Elsewhere, I have argued that the meeting of ‘the spatial’ and ‘the social’ in urban neighbourhoods in several East and Southeast Asian cities should not easily be glorified and seen as an essential condition for living in cities.[iii] Crowded inner-city alleyways are not necessarily a proof of successful and happy community life, though it is often readily put forward as such. It may also mean that houses bordering the alleys are old, cramped, and small, while inhabitants are forced to move out and live in the open courtyard or a semi-public alleyway without the prospect of better housing. What may hold for cities in East and Southeast Asia will be equally or even more relevant for neighbourhoods in India. In an Indian city, exposure to the semi-public arena of a neighbourhood is (also) a socio-economic matter and related to the size and quality of a house. What matters even more in Indian cities is the powerful existence of purdah, the religiously/culturally based rules regarding the (restricted) exposure of women to the semi-public and public arena, according to caste or class. I missed in this volume a serious effort to discuss these socio-economic and gender dimensions of the use of neighbourhood spaces. Some remarks were there in some papers, but only marginally. Such mentions were almost casual. Spatial behaviour for women was only discussed for a special category of young single female professionals, and not for the rank and file of ‘just ordinary’ women in ’just ordinary’ urban neighbourhoods. This is certainly a missed opportunity when focusing on India’s urban neighbourhoods.

 

[i] Kaiwan Mehta, The Terrain of Home, and within Urban Neighbourhoods (a case of the Bombay chawls), p. 82, in, Neera Adarkar (ed), The Chawls of Mumbai, galleries of life, Delhi, ImprintOne, 2011, pp. 81-88.

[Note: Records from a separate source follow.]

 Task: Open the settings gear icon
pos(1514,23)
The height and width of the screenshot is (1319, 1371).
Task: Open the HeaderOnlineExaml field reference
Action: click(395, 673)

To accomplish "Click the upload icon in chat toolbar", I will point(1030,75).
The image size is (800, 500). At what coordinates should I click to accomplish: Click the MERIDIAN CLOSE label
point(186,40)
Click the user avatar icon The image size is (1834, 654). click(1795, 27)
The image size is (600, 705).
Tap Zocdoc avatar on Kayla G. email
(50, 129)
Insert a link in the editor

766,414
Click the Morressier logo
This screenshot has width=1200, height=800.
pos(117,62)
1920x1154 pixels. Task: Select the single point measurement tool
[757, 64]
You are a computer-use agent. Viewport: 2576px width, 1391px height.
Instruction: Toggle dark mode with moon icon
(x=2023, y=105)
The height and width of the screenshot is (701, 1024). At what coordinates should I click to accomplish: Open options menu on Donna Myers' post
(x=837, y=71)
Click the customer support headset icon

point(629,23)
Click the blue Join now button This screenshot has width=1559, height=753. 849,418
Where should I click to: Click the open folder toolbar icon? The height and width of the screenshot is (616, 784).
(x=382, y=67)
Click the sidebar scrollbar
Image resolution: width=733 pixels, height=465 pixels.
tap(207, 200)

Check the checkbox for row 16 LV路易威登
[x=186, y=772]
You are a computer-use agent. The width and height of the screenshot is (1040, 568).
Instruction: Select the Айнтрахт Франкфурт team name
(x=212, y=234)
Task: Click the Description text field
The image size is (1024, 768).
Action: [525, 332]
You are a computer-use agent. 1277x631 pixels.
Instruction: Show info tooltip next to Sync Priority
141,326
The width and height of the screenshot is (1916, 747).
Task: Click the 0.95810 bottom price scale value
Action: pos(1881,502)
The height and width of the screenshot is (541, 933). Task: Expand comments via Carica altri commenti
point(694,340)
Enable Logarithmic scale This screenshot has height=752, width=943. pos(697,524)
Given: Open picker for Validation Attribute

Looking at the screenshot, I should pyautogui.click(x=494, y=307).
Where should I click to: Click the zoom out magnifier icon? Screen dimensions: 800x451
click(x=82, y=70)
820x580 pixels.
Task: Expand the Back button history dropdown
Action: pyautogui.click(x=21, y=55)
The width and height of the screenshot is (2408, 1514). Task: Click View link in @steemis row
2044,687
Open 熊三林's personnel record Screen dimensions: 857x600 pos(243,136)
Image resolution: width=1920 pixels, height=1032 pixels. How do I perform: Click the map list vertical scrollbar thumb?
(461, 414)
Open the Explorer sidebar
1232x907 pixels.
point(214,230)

[ii] Councillors who demanded funds for slum improvement were reprimanded by the housing officials for having an “illusion of the inexhaustible purse of government” (quoted by Fatima, p. 281).

[iii] See my review of: Marie-Gibert Flutre & Heide Imai (eds), Asian Alleyways, an urban vernacular in times of globalisation. Amsterdam University Press, 2020. IIAS Review Section, Posted February 2022.